In 2020, he published a plan to help increase economic opportunity for diverse communities through "formal mentorship programs to provide hands-on guidance, and ... comprehensive skills-training programs that help people of all ages get a start in careers that will allow them to succeed in a fast-changing economy." He was interviewed by CNBC's SquawkBox, Forbes, and others in response to his call for proactive steps to increase economic equality. Later in 2020, he reiterated the importance of remedying racial wealth and power disparities in the United States, noting for example that only 21 of over 4,700 banks in the United States are Black-owned or Black-led.
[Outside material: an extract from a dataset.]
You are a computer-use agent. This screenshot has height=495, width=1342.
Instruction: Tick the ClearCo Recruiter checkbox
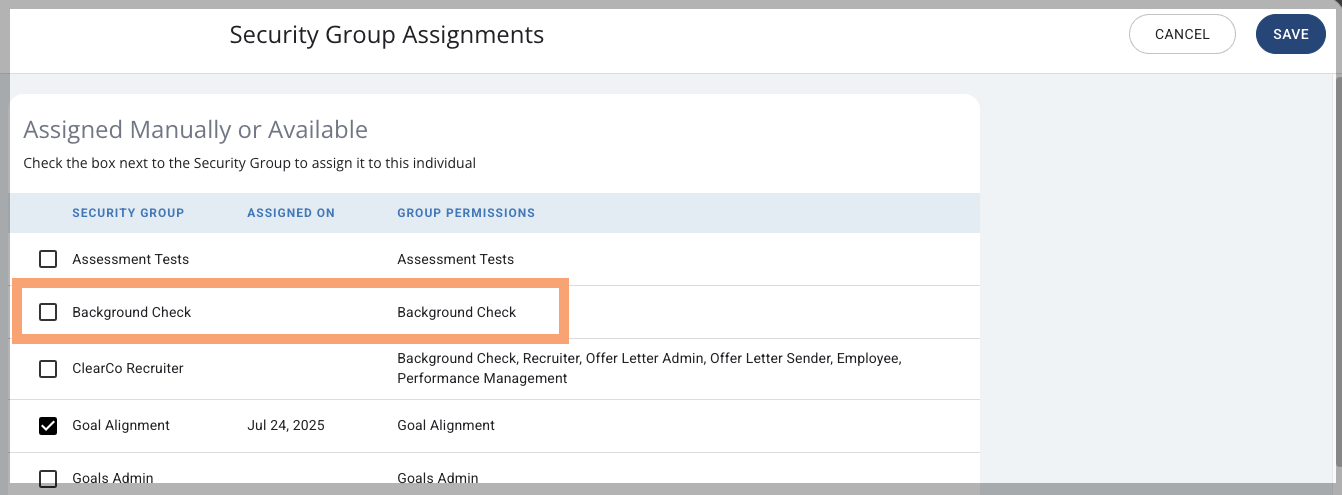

He further committed to partner with diverse operating partners and lenders, as well as committing at least 10% of Cadre's cash holdings to be held in minority depository institutions to empower them to lend into underserved communities. In 2020, he and Robert Smith kicked off a Forbes hackathon by discussing their collective commitments to help build transformational businesses that expand economic opportunity for more people.

== Recognition and awards ==
He was named to Fortune's "40 under 40" list for 2019, Forbes' "30 under 30" list for 2018, "Crain’s 40 under 40" list for 2017, is one of Commercial Observer’s "30 under 30" and has been profiled in Forbes, Ivy, and other publications. In February 2019 he was profiled and on the cover of Forbes Magazine in the "FinTech 50" issue; in 2022 he was a Business Insider "Top 100 Global Leaders Changing Business."

In late 2024, he was awarded a Beacon Award by the Ellis Island Honors Society at its Medals of Honor ceremony, based on "entrepreneurial impact, leadership in innovation, commitment to diversity and inclusion, and contributions to the broader community."

==Personal life==

As a native of Baton Rouge, Louisiana, Williams is a fan of LSU football. He lives in Brooklyn, New York and has three children. He has discussed his mission as an entrepreneur of color in a field that suffers "an outsized lack of diversity" and says "I've never let anyone outwork me." In a 2019 CNN interview, he stated his goal to be judged on his performance alone: "at the end of the day, it's about results and what you're able to deliver, not about the color of your skin."

In 2020, he revealed that his great-great-grandmother, Addie Lynch, was born on a plantation in the late 1800s to a mother who had been enslaved. He described it as part of his personal heritage that informed his decision to mark Juneteenth as a holiday within Cadre to help the company and country grow from past inequities, and build a more perfect society and union.